--- START ---

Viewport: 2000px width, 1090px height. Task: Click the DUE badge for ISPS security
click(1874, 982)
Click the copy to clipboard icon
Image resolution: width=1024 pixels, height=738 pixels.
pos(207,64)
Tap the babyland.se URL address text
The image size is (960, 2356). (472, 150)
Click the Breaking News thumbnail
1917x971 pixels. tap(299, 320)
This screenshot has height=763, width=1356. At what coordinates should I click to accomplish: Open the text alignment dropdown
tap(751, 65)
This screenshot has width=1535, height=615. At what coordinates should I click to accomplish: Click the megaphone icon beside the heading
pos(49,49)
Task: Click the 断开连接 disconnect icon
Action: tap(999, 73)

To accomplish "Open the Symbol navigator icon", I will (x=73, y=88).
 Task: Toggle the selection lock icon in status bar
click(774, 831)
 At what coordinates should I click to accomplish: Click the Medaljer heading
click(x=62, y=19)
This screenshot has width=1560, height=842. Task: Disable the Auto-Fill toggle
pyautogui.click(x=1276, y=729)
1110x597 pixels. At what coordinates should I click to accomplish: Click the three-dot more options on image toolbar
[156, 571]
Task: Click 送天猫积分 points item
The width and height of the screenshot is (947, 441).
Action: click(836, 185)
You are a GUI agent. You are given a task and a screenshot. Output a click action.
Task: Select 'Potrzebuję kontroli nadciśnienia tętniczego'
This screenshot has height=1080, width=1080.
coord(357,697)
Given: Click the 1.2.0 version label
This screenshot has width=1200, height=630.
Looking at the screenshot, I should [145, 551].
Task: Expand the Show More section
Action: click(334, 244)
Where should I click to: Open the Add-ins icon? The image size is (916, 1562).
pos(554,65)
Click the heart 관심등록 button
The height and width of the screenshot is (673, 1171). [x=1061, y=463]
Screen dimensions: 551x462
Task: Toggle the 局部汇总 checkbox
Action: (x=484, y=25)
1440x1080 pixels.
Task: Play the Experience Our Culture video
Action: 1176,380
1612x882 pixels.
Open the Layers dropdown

--- END ---

● To do:
Output, and output only, the lines from the one containing "This screenshot has width=1200, height=630." through the last line of the data above.

● Output of the exercise:
This screenshot has width=1200, height=630.
Looking at the screenshot, I should [145, 551].
Task: Expand the Show More section
Action: click(334, 244)
Where should I click to: Open the Add-ins icon? The image size is (916, 1562).
pos(554,65)
Click the heart 관심등록 button
The height and width of the screenshot is (673, 1171). [x=1061, y=463]
Screen dimensions: 551x462
Task: Toggle the 局部汇总 checkbox
Action: (x=484, y=25)
1440x1080 pixels.
Task: Play the Experience Our Culture video
Action: 1176,380
1612x882 pixels.
Open the Layers dropdown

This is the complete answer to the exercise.